An observational, multicenter, registry-based cohort study of Turkish Neonatal Society in neonates with Hypoxic ischemic encephalopathy
Hypoxic ischemic encephalopathy (HIE) is a significant cause of mortality and short- and long-term morbidities. Therapeutic hypothermia (TH) has been shown to be the standard care for HIE of infants ≥36 weeks gestational age (GA), as it has been demonstrated to reduce the rates of mortality, and adverse neurodevelopmental outcomes. This study aims to determine the incidence of HIE in our country, to assess the TH management in infants with HIE, and present short-term outcomes of these infants.
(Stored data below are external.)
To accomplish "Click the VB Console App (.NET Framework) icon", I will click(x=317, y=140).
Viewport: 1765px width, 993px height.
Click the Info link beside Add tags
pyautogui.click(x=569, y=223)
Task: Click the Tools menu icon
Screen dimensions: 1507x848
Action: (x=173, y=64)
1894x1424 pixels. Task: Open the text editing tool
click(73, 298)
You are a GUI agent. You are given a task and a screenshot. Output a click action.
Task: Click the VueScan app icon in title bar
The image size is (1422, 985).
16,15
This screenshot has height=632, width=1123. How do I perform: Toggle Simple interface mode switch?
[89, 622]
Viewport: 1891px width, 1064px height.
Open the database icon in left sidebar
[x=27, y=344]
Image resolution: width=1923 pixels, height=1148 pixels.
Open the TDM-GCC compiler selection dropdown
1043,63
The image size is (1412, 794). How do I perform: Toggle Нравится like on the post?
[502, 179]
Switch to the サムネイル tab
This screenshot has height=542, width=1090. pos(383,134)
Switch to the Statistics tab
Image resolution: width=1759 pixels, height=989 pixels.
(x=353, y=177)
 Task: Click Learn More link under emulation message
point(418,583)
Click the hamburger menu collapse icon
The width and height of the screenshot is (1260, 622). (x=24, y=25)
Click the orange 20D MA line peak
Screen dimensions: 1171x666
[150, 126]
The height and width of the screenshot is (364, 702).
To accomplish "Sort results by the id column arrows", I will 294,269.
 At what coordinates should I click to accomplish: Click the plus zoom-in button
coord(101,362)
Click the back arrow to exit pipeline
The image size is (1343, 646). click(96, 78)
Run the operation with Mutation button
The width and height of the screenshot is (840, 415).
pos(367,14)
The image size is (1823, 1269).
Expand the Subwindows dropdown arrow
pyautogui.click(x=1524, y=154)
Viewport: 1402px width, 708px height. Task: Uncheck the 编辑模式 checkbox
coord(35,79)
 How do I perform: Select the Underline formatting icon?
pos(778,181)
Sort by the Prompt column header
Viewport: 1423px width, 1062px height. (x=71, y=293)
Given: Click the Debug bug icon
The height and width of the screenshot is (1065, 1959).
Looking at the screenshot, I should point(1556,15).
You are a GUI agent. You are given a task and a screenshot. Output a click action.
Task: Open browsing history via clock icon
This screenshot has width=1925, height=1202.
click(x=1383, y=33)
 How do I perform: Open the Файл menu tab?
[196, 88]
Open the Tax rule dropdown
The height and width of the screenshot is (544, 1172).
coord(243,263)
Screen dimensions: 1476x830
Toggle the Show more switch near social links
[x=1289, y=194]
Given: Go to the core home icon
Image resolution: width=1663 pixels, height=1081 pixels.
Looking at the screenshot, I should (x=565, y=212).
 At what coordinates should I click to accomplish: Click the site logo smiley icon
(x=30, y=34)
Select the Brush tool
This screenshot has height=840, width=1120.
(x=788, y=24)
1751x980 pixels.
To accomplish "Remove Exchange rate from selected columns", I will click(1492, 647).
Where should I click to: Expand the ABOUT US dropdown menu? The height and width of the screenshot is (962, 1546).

The Turkish Hypoxic Ischemic Encephalopathy Online Registry database was established for this multicenter, prospective, observational, nationally-based cohort study to evaluate the data of infants born at ≥34 weeks GA who displayed evidence of neonatal encephalopathy (NE) between March, 2020 and April 2022. The incidence of HIE among infants born at ≥36 weeks GA (n = 965) was 2.13 per 1000 live births (517:242440), and accounting for 1.55% (965:62062) of all neonatal intensive care unit admissions. The rates of mild, moderate and severe HİE were 25.5% (n = 246), 58.9% (n = 568), and 15.6% (n = 151), respectively. Infants with severe HIE had higher rates of abnormal magnetic resonance imaging (MRI) findings, and mortality (p<0.001). No significant difference in mortality and abnormal MRI results was found according to the time of TH initiation (<3 h, 3-6 h and >6 h) (p>0.05). TH was administered to 85 (34.5%) infants with mild HIE, and of those born of 34-35 weeks of GA, 67.4% (n = 31) received TH. A total of 58 (6%) deaths were reported with a higher mortality rate in infants born at 34-35 weeks of GA (OR 3.941, 95% Cl 1.446-10.7422, p = 0.007). The incidence of HIE remained similar over time with a reduction in mortality rate. The timing of TH initiation, whether <3 or 3-6 h, did not result in lower occurrences of brain lesions on MRI or mortality. An increasing number of infants with mild HIE and late preterm infants with HIE are receiving TH; however, the indications for TH require further clarification. Longer follow-up studies are necessary for this vulnerable population.